Online Program

African health cup: An HIV education and health promotion intervention for African immigrant men

Monday, November 4, 2013

Augustus Woyah, Africans for Improved Access program, Multicultural AIDS Coalition, Jamaica Plain, MA
Carol Bova, PhD, RN, ANP, Graduate School of Nursing, University of Massachusetts, Worcester, MA
In Massachusetts, from 2008-2010, non-US born blacks accounted for 55% of the people born outside of the US diagnosed with HIV. The largest proportions of non-US born persons diagnosed were from Sub-Saharan Africa and Caribbean (32%). Among non-US born females Sub-Saharan African women accounted for 48% and their male counterpart represented 20%. Stigma is the most detrimental risk factor. African born men are less likely than their female counterparts to utilize health services for many reasons. Cultural and immigration barriers add further obstacles to seeking health and HIV services. The Africans for Improved Access Program, in collaboration with community leaders, identified a critical need to target African men in an innovative way that capitalizes on the cultural activity of soccer. The African Health Cup (AHC) is an annual tournament that brings members of African immigrant communities together to celebrate culture, as well as, increase HIV/AIDS awareness, promote HIV testing, and reduce stigma. AHC started in 2010. This session will present findings from AHC 2012. AFIA partnered with the University of Massachusetts Medical School to implement a pilot process and outcome evaluation. A qualitative survey measured access to care, satisfaction with the AHC intervention, attitudes towards HIV testing and HIV-related stigma among 140 African immigrants living in Massachusetts. Qualitative interviews were also conducted with 29 individuals. AHC reached a wild range of Africans according to age, length of time in the US and country of origin. Findings also show a low level of HIV-related stigma and mostly positive HIV testing attitudes.

Learning Areas:

Administer health education strategies, interventions and programs
Conduct evaluation related to programs, research, and other areas of practice
Diversity and culture
Implementation of health education strategies, interventions and programs
Planning of health education strategies, interventions, and programs

Learning Objectives:
Define African immigrants, including the HIV epidemic. Explain barriers to accessing social and health services for African immigrant men. Identify best practices in developing a community-level intervention targeting African immigrant men. Describe key activities utilized in the African Health Cup for engaging African immigrant men in HIV prevention. Discuss outcomes of the 2012 African Health Cup and rationale for data findings.

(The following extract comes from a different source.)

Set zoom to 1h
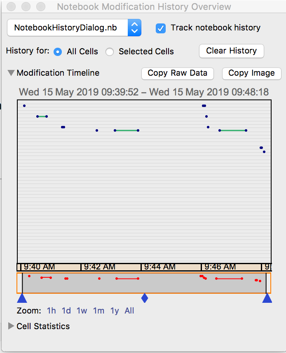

Keyword(s): HIV Interventions, Community-Based Health Promotion

Presenting author's disclosure statement:

Qualified on the content I am responsible for because: I have been the Program Coordinator for the Africans For Improved Access Program for four years. I developed the outreach strategies and interventions targeting African men. Prior to this position I served as the Community Health Educator for two years for Lowell Community Health Center. I provide HIV CTR and outreach services. I have a BS in Community Health Education and I am currently a MPH candidate.
Any relevant financial relationships? No

I agree to comply with the American Public Health Association Conflict of Interest and Commercial Support Guidelines, and to disclose to the participants any off-label or experimental uses of a commercial product or service discussed in my presentation.